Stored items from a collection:
····················

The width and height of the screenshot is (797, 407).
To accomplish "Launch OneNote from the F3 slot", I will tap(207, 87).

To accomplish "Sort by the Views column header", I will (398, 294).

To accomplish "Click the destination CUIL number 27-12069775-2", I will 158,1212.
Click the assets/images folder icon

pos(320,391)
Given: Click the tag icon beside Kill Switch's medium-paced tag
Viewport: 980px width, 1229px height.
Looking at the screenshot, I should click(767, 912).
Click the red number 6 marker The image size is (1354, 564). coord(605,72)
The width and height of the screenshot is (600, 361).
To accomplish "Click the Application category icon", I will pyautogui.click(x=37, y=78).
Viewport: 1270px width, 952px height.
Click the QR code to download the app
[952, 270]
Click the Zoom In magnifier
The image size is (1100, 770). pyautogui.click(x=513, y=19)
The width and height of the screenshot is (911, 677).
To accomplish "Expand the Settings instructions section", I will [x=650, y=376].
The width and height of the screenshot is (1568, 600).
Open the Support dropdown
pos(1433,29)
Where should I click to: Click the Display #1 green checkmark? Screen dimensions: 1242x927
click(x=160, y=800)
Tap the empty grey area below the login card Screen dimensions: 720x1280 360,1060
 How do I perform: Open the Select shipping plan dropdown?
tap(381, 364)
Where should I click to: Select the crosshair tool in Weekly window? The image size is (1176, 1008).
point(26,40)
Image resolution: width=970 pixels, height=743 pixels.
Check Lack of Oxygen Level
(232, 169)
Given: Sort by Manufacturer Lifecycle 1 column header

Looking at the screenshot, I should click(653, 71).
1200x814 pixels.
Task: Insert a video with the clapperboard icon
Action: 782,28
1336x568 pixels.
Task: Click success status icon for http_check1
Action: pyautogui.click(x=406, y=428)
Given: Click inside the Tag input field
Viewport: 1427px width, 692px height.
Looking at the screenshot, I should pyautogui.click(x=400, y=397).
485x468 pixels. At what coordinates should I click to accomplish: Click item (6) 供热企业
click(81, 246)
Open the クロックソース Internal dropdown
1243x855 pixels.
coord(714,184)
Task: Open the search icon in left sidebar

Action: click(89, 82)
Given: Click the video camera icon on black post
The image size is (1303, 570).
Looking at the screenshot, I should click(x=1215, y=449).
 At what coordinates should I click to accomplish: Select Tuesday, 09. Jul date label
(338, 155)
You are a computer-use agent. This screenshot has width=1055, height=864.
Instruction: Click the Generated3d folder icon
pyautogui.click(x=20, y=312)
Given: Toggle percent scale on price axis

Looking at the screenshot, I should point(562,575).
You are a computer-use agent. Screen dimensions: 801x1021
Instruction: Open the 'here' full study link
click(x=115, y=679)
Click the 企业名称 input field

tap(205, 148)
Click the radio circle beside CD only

····················

Your assignment
Whenever the word "beside" shows up in a line of the entries above, copy that line.

Your solution
Given: Click the tag icon beside Kill Switch's medium-paced tag
Click the radio circle beside CD only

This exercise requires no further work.